Supplied data Start Marker
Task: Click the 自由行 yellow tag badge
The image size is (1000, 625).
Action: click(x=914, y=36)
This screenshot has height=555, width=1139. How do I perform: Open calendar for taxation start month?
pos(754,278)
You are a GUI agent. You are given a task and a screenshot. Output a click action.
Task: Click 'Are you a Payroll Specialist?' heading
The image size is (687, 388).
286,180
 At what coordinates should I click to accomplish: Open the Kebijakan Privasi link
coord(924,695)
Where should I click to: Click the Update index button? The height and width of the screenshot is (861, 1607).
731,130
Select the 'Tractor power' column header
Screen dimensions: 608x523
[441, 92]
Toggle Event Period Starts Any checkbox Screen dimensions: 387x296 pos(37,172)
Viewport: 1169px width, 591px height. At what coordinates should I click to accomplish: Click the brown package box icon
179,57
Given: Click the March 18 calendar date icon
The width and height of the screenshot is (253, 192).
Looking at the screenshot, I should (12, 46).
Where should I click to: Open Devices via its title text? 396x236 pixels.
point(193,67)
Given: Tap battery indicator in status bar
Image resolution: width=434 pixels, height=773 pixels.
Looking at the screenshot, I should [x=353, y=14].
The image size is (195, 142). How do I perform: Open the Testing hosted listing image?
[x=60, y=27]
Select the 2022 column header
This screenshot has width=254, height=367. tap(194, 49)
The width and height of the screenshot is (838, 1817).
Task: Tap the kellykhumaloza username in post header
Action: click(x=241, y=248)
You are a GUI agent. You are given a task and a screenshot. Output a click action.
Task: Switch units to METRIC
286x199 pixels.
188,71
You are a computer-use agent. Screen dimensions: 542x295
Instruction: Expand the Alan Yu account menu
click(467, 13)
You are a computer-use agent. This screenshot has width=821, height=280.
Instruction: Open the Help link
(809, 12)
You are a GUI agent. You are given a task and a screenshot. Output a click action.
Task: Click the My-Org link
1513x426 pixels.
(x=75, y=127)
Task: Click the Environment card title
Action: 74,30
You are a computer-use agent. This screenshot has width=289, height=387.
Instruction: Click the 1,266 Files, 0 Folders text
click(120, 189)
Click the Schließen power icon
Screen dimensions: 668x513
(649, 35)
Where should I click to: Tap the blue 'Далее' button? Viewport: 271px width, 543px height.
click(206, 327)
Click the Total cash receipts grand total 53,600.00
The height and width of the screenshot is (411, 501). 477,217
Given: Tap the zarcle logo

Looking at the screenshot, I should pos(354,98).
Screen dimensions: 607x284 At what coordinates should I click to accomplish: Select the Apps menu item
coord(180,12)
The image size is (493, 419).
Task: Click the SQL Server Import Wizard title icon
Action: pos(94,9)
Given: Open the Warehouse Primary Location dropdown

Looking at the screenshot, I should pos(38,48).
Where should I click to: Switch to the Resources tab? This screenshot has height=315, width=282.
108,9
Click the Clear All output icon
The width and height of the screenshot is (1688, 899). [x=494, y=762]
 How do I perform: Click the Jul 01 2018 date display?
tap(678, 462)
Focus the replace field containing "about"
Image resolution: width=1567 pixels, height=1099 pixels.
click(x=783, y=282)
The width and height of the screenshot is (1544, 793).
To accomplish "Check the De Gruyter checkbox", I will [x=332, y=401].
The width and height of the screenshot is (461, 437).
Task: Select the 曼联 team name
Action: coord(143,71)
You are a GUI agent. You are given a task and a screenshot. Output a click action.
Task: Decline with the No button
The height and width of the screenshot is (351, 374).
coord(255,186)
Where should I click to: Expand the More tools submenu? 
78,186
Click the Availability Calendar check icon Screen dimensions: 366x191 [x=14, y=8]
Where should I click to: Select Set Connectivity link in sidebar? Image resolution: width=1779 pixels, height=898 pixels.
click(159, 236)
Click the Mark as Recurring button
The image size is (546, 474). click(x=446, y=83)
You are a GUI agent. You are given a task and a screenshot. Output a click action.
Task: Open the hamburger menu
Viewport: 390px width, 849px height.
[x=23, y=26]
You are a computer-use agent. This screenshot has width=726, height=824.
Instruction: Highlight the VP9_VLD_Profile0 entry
Supplied data End Marker
> _Exercise goal_
Repeat the data. Every word must match.

> _Exercise answer_
Task: Click the 自由行 yellow tag badge
The image size is (1000, 625).
Action: click(x=914, y=36)
This screenshot has height=555, width=1139. How do I perform: Open calendar for taxation start month?
pos(754,278)
You are a GUI agent. You are given a task and a screenshot. Output a click action.
Task: Click 'Are you a Payroll Specialist?' heading
The image size is (687, 388).
286,180
 At what coordinates should I click to accomplish: Open the Kebijakan Privasi link
coord(924,695)
Where should I click to: Click the Update index button? The height and width of the screenshot is (861, 1607).
731,130
Select the 'Tractor power' column header
Screen dimensions: 608x523
[441, 92]
Toggle Event Period Starts Any checkbox Screen dimensions: 387x296 pos(37,172)
Viewport: 1169px width, 591px height. At what coordinates should I click to accomplish: Click the brown package box icon
179,57
Given: Click the March 18 calendar date icon
The width and height of the screenshot is (253, 192).
Looking at the screenshot, I should (12, 46).
Where should I click to: Open Devices via its title text? 396x236 pixels.
point(193,67)
Given: Tap battery indicator in status bar
Image resolution: width=434 pixels, height=773 pixels.
Looking at the screenshot, I should [x=353, y=14].
The image size is (195, 142). How do I perform: Open the Testing hosted listing image?
[x=60, y=27]
Select the 2022 column header
This screenshot has width=254, height=367. tap(194, 49)
The width and height of the screenshot is (838, 1817).
Task: Tap the kellykhumaloza username in post header
Action: click(x=241, y=248)
You are a GUI agent. You are given a task and a screenshot. Output a click action.
Task: Switch units to METRIC
286x199 pixels.
188,71
You are a computer-use agent. Screen dimensions: 542x295
Instruction: Expand the Alan Yu account menu
click(467, 13)
You are a computer-use agent. This screenshot has width=821, height=280.
Instruction: Open the Help link
(809, 12)
You are a GUI agent. You are given a task and a screenshot. Output a click action.
Task: Click the My-Org link
1513x426 pixels.
(x=75, y=127)
Task: Click the Environment card title
Action: 74,30
You are a computer-use agent. This screenshot has width=289, height=387.
Instruction: Click the 1,266 Files, 0 Folders text
click(120, 189)
Click the Schließen power icon
Screen dimensions: 668x513
(649, 35)
Where should I click to: Tap the blue 'Далее' button? Viewport: 271px width, 543px height.
click(206, 327)
Click the Total cash receipts grand total 53,600.00
The height and width of the screenshot is (411, 501). 477,217
Given: Tap the zarcle logo

Looking at the screenshot, I should pos(354,98).
Screen dimensions: 607x284 At what coordinates should I click to accomplish: Select the Apps menu item
coord(180,12)
The image size is (493, 419).
Task: Click the SQL Server Import Wizard title icon
Action: pos(94,9)
Given: Open the Warehouse Primary Location dropdown

Looking at the screenshot, I should pos(38,48).
Where should I click to: Switch to the Resources tab? This screenshot has height=315, width=282.
108,9
Click the Clear All output icon
The width and height of the screenshot is (1688, 899). [x=494, y=762]
 How do I perform: Click the Jul 01 2018 date display?
tap(678, 462)
Focus the replace field containing "about"
Image resolution: width=1567 pixels, height=1099 pixels.
click(x=783, y=282)
The width and height of the screenshot is (1544, 793).
To accomplish "Check the De Gruyter checkbox", I will [x=332, y=401].
The width and height of the screenshot is (461, 437).
Task: Select the 曼联 team name
Action: coord(143,71)
You are a GUI agent. You are given a task and a screenshot. Output a click action.
Task: Decline with the No button
The height and width of the screenshot is (351, 374).
coord(255,186)
Where should I click to: Expand the More tools submenu? 
78,186
Click the Availability Calendar check icon Screen dimensions: 366x191 [x=14, y=8]
Where should I click to: Select Set Connectivity link in sidebar? Image resolution: width=1779 pixels, height=898 pixels.
click(159, 236)
Click the Mark as Recurring button
The image size is (546, 474). click(x=446, y=83)
You are a GUI agent. You are given a task and a screenshot. Output a click action.
Task: Open the hamburger menu
Viewport: 390px width, 849px height.
[x=23, y=26]
You are a computer-use agent. This screenshot has width=726, height=824.
Instruction: Highlight the VP9_VLD_Profile0 entry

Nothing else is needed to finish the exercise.